Again, he describes, in a very interesting and earnest manner, the
characteristics of his own period (Translation, pp. 82-86). Why, he is
asked, has genius become so rare? There are many clever men, but scarce
any highly exalted and wide-reaching genius. Has eloquence died with
liberty? “We have learned the lesson of a benignant despotism, and have
never tasted freedom.” The author answers that it is easy and
characteristic of men to blame the present times. Genius may have been
corrupted, not by a world-wide peace, but by love of gain and pleasure,
passions so strong that “I fear, for such men as we are it is better to
serve than to be free. If our appetites were let loose altogether
against our neighbours, they would be like wild beasts uncaged, and
bring a deluge of calamity on the whole civilised world.” Melancholy
words, and appropriate to our own age, when cleverness is almost
universal, and genius rare indeed, and the choice between liberty and
servitude hard to make, were the choice within our power.

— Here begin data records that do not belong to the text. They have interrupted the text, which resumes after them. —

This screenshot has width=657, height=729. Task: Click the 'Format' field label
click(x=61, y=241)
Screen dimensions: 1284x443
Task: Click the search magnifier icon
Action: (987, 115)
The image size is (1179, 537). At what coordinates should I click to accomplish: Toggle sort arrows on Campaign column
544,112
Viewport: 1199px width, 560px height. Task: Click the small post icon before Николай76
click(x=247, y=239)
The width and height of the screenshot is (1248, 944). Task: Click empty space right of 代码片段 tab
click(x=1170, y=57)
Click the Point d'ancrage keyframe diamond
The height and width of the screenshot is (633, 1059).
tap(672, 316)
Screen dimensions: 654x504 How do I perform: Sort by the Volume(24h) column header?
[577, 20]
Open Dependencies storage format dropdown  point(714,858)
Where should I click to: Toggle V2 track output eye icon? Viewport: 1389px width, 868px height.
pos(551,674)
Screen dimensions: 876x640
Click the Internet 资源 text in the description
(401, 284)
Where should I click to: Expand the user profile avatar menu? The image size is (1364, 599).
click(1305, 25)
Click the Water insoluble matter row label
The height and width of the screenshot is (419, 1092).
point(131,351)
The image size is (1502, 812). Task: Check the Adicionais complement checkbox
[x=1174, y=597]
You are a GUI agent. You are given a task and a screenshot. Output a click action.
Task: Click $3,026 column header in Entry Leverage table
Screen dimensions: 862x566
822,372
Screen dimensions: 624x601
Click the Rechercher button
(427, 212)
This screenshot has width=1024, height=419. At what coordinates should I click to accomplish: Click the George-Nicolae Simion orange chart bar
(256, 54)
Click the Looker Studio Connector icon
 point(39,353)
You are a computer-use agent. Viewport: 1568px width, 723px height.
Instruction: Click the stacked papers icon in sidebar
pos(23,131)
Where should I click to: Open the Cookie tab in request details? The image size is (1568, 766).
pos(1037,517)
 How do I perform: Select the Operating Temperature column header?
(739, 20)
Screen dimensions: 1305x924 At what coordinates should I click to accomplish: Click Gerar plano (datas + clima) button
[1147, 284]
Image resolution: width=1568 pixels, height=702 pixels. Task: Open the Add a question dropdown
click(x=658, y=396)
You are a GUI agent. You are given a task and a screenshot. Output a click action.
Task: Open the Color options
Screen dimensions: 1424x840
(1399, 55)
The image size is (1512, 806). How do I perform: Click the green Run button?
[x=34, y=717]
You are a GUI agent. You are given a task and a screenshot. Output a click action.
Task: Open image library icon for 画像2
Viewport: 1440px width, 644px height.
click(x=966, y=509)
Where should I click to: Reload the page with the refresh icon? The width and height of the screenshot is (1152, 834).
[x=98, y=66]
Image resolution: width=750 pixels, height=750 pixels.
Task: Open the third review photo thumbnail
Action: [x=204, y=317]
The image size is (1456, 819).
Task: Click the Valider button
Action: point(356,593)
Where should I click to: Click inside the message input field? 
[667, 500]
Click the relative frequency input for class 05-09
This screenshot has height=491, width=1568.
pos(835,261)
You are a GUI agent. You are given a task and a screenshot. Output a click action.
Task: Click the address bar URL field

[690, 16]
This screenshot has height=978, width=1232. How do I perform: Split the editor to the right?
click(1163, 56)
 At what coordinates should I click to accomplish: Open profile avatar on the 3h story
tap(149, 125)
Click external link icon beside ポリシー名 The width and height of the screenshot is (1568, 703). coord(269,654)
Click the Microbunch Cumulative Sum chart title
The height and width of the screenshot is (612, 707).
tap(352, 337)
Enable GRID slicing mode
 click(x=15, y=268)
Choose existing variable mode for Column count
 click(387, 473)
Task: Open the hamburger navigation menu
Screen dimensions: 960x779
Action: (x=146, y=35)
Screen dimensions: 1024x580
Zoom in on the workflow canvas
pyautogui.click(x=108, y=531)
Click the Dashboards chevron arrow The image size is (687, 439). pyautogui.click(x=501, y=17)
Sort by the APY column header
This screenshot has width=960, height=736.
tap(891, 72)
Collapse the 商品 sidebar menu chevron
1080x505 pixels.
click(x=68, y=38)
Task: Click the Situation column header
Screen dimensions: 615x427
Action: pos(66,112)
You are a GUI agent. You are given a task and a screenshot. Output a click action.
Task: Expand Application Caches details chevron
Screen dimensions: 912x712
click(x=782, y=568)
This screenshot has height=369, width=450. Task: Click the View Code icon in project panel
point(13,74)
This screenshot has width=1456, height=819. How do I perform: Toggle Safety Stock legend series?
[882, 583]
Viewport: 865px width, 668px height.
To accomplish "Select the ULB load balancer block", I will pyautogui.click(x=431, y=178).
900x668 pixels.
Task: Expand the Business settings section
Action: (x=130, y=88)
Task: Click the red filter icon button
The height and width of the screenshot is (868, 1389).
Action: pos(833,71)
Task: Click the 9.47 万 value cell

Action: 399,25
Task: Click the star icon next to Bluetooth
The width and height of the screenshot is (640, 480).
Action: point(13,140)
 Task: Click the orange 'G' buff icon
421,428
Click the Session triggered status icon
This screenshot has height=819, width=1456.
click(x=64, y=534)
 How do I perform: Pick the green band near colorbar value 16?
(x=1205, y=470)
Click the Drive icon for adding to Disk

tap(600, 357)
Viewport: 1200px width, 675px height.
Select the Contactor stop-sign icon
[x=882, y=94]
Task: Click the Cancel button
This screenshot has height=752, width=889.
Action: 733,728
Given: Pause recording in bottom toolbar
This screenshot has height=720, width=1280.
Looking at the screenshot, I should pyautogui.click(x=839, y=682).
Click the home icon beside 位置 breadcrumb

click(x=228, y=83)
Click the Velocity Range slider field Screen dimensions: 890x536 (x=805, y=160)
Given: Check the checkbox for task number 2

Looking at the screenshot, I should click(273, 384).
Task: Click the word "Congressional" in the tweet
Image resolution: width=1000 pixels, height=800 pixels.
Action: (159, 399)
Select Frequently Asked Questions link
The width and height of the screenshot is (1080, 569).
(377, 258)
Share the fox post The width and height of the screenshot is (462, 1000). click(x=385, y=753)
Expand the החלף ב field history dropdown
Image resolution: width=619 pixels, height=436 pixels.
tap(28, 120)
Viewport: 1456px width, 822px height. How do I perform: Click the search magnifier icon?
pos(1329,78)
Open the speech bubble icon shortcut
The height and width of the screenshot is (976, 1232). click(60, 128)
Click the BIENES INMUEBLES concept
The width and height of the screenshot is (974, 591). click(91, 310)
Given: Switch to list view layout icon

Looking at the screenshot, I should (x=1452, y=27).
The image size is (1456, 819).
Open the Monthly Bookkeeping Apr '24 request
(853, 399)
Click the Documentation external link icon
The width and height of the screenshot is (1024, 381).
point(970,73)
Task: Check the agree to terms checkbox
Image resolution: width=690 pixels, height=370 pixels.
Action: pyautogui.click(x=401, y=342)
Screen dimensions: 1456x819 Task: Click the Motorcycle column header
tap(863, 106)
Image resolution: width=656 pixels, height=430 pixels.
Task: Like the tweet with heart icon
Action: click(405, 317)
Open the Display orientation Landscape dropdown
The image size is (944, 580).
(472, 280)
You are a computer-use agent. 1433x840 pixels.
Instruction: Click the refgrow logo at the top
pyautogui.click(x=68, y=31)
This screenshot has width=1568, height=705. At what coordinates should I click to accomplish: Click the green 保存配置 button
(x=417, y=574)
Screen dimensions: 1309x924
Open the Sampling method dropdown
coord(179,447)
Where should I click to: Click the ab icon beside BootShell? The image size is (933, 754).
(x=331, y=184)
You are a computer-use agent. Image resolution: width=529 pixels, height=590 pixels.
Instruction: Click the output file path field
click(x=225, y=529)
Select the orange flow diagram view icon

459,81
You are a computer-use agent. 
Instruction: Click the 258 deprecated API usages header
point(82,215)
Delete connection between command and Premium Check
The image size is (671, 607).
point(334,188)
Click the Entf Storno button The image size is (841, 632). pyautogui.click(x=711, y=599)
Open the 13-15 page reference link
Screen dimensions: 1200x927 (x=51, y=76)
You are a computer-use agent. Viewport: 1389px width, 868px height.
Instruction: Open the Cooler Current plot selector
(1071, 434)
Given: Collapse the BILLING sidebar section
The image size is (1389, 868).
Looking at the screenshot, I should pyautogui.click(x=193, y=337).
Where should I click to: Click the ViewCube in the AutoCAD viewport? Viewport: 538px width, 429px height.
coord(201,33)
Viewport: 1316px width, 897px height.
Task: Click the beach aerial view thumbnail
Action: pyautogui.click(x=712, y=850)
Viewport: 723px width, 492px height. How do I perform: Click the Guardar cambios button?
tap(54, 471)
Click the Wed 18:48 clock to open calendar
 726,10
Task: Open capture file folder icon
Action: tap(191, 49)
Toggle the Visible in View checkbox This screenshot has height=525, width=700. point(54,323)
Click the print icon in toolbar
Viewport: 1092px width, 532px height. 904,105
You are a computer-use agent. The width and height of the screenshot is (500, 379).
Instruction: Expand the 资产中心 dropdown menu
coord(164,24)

But these words assuredly apply closely to the peaceful period of
Augustus, when Virgil and Horace “praising their tyrant sang,” not to
the confused age of the historical Longinus. Much has been said of the
allusion to “the Lawgiver of the Jews” as “no ordinary person,” but that
remark might have been made by a heathen acquainted with the Septuagint,
at either of the disputed dates. On the other hand, our author (Section
XIII) quotes the critical ideas of “Ammonius and his school,” as to the
debt of Plato to Homer. Now the historical Longinus was a friend of the
Neoplatonist teacher (not writer), Ammonius Saccas. If we could be sure
that the Ammonius of the Treatise was this Ammonius, the question would
be settled in favour of the late date. Our author would be that Longinus
who inspired Zenobia to resist Aurelian, and who perished under his
revenge. But Ammonius is not a very uncommon name, and we have no reason
to suppose that the Neoplatonist Ammonius busied himself with the
literary criticism of Homer and Plato. There was, among others, an
Egyptian Ammonius, the tutor of Plutarch.

These are the mass of the arguments on both sides. M. Egger sums them up
thus: “After carefully examining the tradition of the MSS., and the one
very late testimony in favour of Longinus, I hesitated for long as to
the date of this precious work. In 1854 M. Vaucher[2] inclined me to
believe that Plutarch was the author.[3] All seems to concur towards the
opinion that, if not Plutarch, at least one of his contemporaries wrote
the most original Greek essay in its kind since the _Rhetoric_ and
_Poetic_ of Aristotle.”[4]

[Footnote 2: _Etude Critique sur la traité du Sublime et les ecrits
de Longin._ Geneva.]

[Footnote 3: See also M. Naudet, _Journal des Savants_, Mars 1838,
and M. Egger, in the same Journal, May 1884.]

[Footnote 4: Egger, _Histoire de la Critique chez les Grecs_,
p. 426. Paris, 1887.]

We may, on the whole, agree that the nobility of the author’s thought,
his habit of quoting nothing more recent than the Augustan age, and his
description of his own time, which seems so pertinent to that epoch,
mark him as its child rather than as a great critic lost among the
_somnia Pythagorea_ of the Neoplatonists. On the other hand, if the
author be a man of high heart and courage, as he seems, so was that
martyr of independence, Longinus. Not without scruple, then, can we
deprive Zenobia’s tutor of the glory attached so long to his name.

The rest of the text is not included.